Exercise details: Every line below between the line holding "The width and height of the screenshot is (588, 387)." and the line holding "The image size is (644, 359).", inclusive, should be repeated exactly, and all other lines omitted.

Entries provided:
* * * * * * *

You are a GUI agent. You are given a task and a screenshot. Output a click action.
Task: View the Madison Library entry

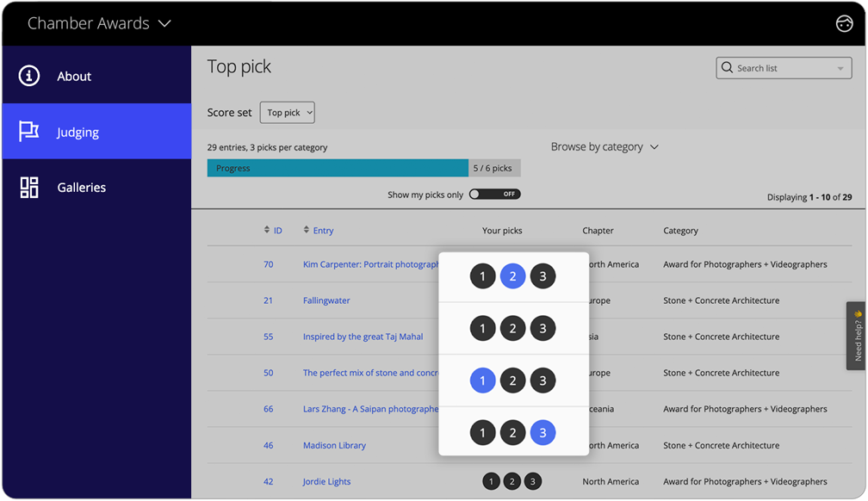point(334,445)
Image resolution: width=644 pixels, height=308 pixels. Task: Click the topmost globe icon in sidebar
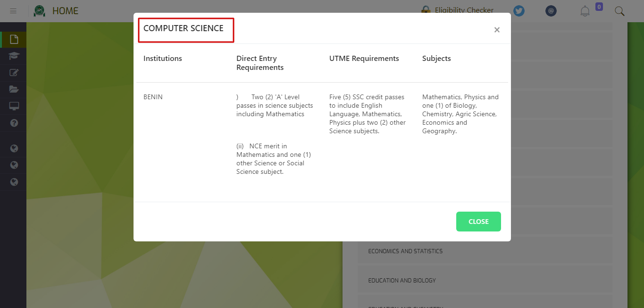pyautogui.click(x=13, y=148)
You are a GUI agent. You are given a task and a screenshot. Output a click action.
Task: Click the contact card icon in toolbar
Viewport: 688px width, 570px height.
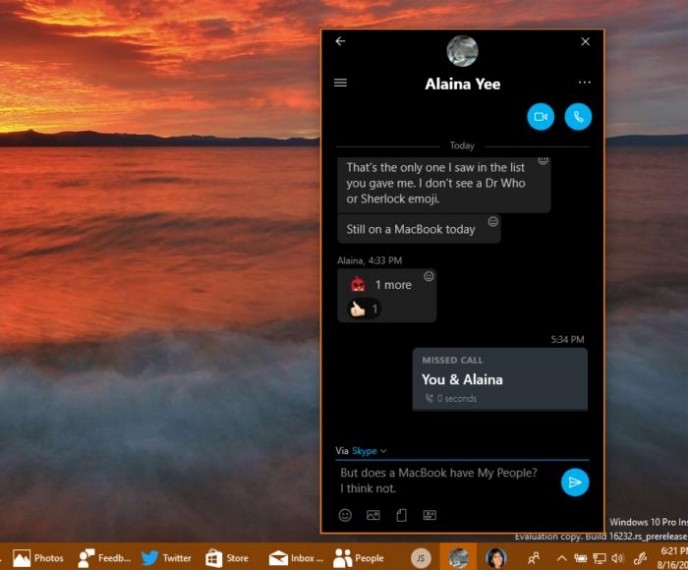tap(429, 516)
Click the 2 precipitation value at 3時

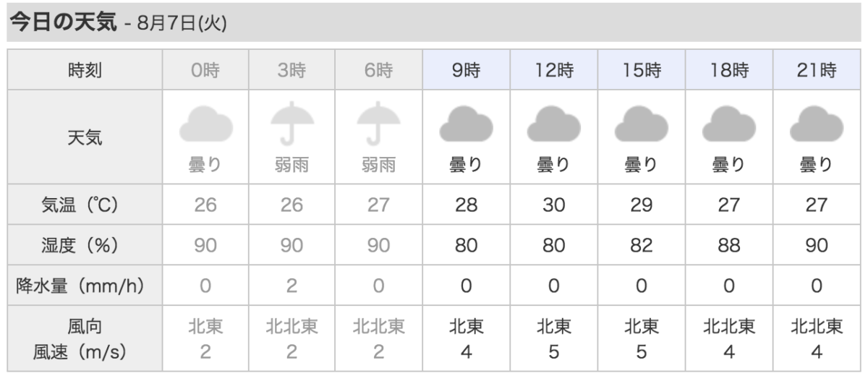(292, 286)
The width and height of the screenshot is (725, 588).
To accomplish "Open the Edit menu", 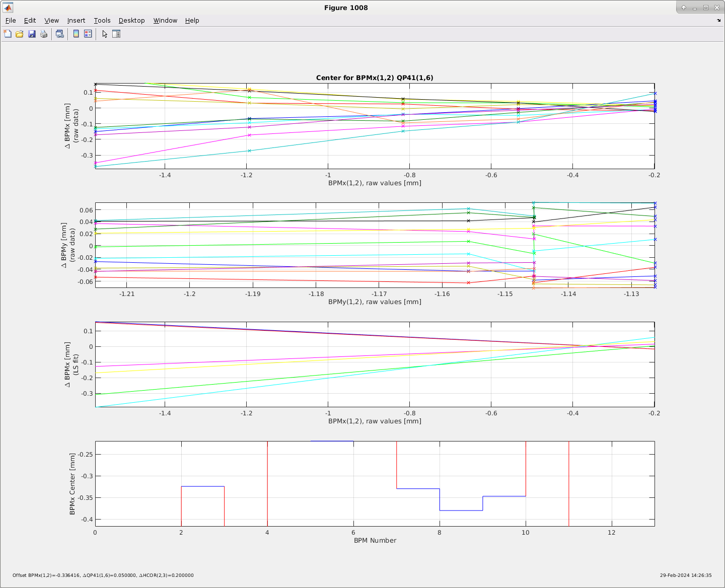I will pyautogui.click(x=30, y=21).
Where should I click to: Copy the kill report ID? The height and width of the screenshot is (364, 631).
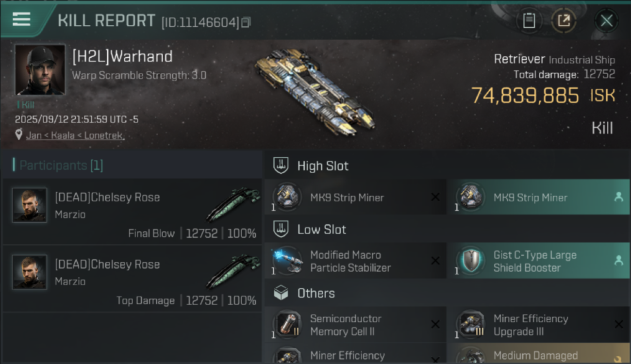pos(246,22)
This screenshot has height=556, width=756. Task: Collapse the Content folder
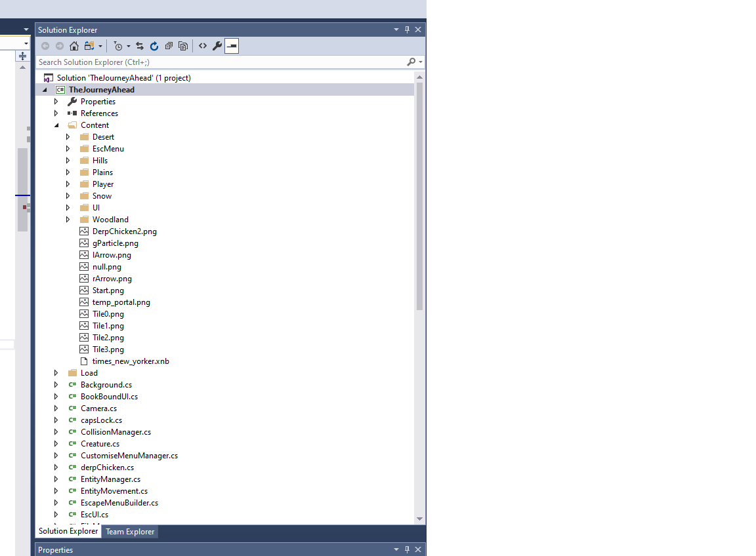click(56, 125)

* * * * * * *

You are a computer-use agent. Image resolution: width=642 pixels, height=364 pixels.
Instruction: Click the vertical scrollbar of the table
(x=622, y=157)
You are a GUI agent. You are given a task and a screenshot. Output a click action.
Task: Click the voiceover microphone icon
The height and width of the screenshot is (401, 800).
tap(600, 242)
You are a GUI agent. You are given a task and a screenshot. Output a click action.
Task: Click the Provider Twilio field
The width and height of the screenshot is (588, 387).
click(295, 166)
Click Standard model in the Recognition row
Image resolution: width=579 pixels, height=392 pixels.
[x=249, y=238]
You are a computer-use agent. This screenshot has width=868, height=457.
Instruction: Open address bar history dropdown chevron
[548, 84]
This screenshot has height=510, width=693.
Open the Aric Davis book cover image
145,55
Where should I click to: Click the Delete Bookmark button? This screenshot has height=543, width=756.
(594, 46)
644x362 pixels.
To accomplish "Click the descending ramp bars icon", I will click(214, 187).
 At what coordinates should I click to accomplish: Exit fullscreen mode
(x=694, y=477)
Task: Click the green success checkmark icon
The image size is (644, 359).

* * * * * * *

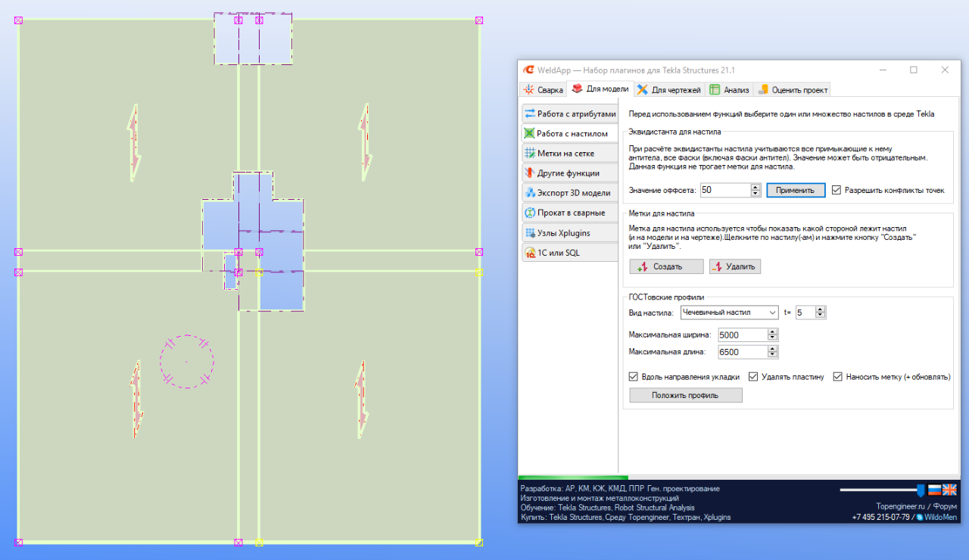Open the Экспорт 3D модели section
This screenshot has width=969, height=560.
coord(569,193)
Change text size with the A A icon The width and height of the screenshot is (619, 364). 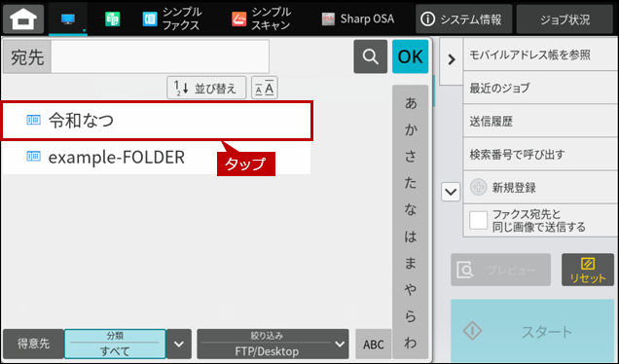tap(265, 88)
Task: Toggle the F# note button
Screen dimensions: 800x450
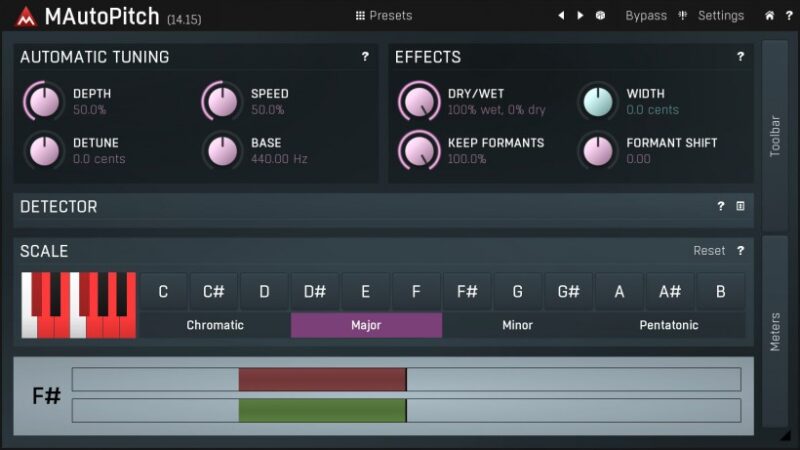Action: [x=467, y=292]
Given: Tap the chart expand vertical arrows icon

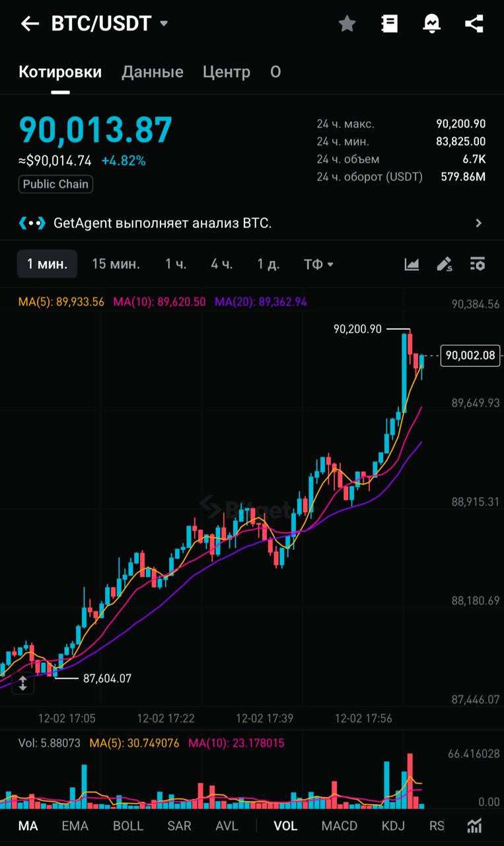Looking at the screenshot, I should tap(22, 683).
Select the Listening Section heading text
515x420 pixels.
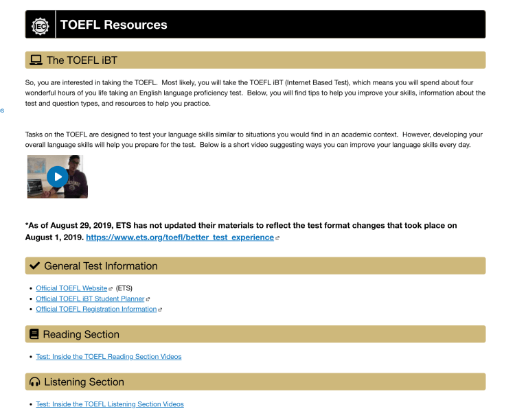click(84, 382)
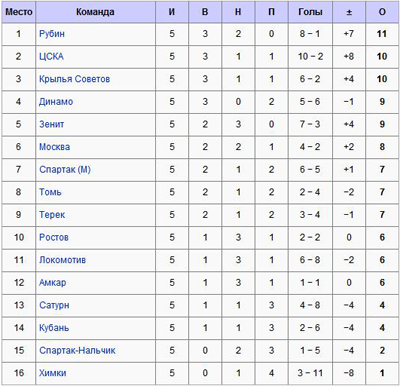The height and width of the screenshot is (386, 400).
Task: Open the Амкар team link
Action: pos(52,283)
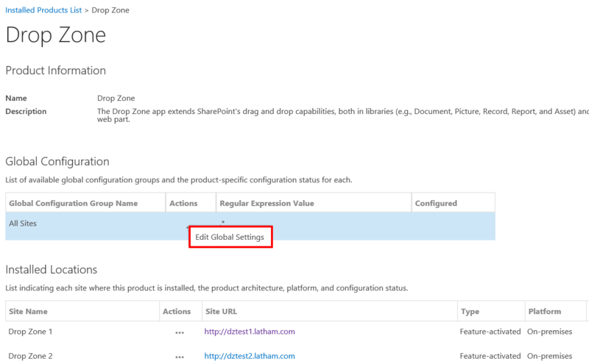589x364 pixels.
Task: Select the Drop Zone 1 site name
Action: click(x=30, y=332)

* * * * * * *

Finished exercise:
The width and height of the screenshot is (588, 387).
click(295, 166)
Click Standard model in the Recognition row
Image resolution: width=579 pixels, height=392 pixels.
[x=249, y=238]
You are a computer-use agent. This screenshot has width=868, height=457.
Instruction: Open address bar history dropdown chevron
[548, 84]
This screenshot has height=510, width=693.
Open the Aric Davis book cover image
145,55
Where should I click to: Click the Delete Bookmark button? This screenshot has height=543, width=756.
(594, 46)
644x362 pixels.
To accomplish "Click the descending ramp bars icon", I will click(214, 187).
 At what coordinates should I click to accomplish: Exit fullscreen mode
(x=694, y=477)
Task: Click the green success checkmark icon
The image size is (644, 359).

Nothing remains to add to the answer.